** Start of Selected text **

The p-value shows whether the obtained result is statistically significant.
df_anova=df[["make","price"]]
grouped_anova=df_anova.groupby(["make"])
import scipy
anova_results_1=stats.f_oneway(grouped_anova.getgroup("honda")[price],grouped_anova.getgroup("subaru")[price])
Large F >>> 1 and small p === 0 indicates a correlation between a categorical variable and another variable.
MODEL DEVELOPMENT:
LINEAR REGRESSION: (SLR)
Linear regression will refer to one independent variable to make a prediction. Multiple linear regression will refer to multiple
independent variables to make a prediction. Simple linear regression or SLR is a method to help us understand the relationship
between two variables. The predictor independent variable x and the target dependent variable y.
The parameter b_0 is the intercept.
The parameter b_1 is the slope
from sklearn.linear_model import LinearRegression
lm=LinearRegression()
X = df[['highway-mpg']]
Y = df['price']
lm.fit(X, Y) -> get the parameters
Yhat = lm.prediction(X) -> get a prediction
b0 (interecept) -> lm.intercept_
b1 (slope) -> lm.coef_
MULTIPLE LINEAR REGRESSION: (MLR)
is used to explain the relationship between one continuous target y variable and two or more predictor x variables.
If we have for example 4 predictor variables then b_0 intercept x equal zero b _1 the coefficient or parameter of x_1,
b_2 the coefficient of parameter x_2 and so on. If there are only two variables then we can visualize the values.
Y_^= b0 +b1x1 +b2x2 +....
Z = df[['highway-mpg', 'engine_size', 'horse_power']]
Y = df['price']
lm.fit(Z, Y) -> get the parameters
Yhat = lm.prediction(X) -> get a prediction
b0 (interecept) -> lm.intercept_
b1 (slope) -> lm.coef_
Model Evaluation using Visualization
Now that we've developed some models, how do we evaluate our models and how do we choose the best one? One way to do this is by using visualization.
import the visualization package: seaborn
# import the visualization package: seaborn
import seaborn as sns
%matplotlib inline
Regression Plot
When it comes to simple linear regression, an excellent way to visualize the fit of our model is by using regression plots.
This plot will show a combination of a scattered data points (a scatter plot), as well as the fitted linear regression line going through the data. This will give us a reasonable estimate of the relationship between the two variables, the strength of the correlation, as well as the direction (positive or negative correlation).

** End of Selected text **
** Start of Source data **

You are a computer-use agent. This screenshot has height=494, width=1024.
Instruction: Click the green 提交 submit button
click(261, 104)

** End of Source data **

* To-do list:
a) Rewrite the regression notes from "import scipy" up to and including "is the intercept.", putting "explanatory" in place of "predictor".
b) Write the next part of the regression notes, picking up after their final sentence.

* Answers for the exercise:
a)
import scipy
anova_results_1=stats.f_oneway(grouped_anova.getgroup("honda")[price],grouped_anova.getgroup("subaru")[price])
Large F >>> 1 and small p === 0 indicates a correlation between a categorical variable and another variable.
MODEL DEVELOPMENT:
LINEAR REGRESSION: (SLR)
Linear regression will refer to one independent variable to make a prediction. Multiple linear regression will refer to multiple
independent variables to make a prediction. Simple linear regression or SLR is a method to help us understand the relationship
between two variables. The explanatory independent variable x and the target dependent variable y.
The parameter b_0 is the intercept.

b)
Let's visualize Horsepower as potential predictor variable of price:
width = 12
height = 10
plt.figure(figsize=(width, height))
sns.regplot(x="highway-mpg", y="price", data=df)
plt.ylim(0,)
We can see from this plot that price is negatively correlated to highway-mpg, since the regression slope is negative. One thing to keep in mind when looking at a regression plot is to pay attention to how scattered the data points are around the regression line. This will give you a good indication of the variance of the data, and whether a linear model would be the best fit or not. If the data is too far off from the line, this linear model might not be the best model for this data. Let's compare this plot to the regression plot of "peak-rpm".
plt.figure(figsize=(width, height))
sns.regplot(x="peak-rpm", y="price", data=df)
plt.ylim(0,)
Comparing the regression plot of "peak-rpm" and "highway-mpg" we see that the points for "highway-mpg" are much closer to the generated line and on the average decrease. The points for "peak-rpm" have more spread around the predicted line, and it is much harder to determine if the points are decreasing or increasing as the "highway-mpg" increases.
Residual Plot
A good way to visualize the variance of the data is to use a residual plot.
What is a residual?
The difference between the observed value (y) and the predicted value (Yhat) is called the residual (e). When we look at a regression plot, the residual is the distance from the data point to the fitted regression line.
So what is a residual plot?
A residual plot is a graph that shows the residuals on the vertical y-axis and the independent variable on the horizontal x-axis.
What do we pay attention to when looking at a residual plot?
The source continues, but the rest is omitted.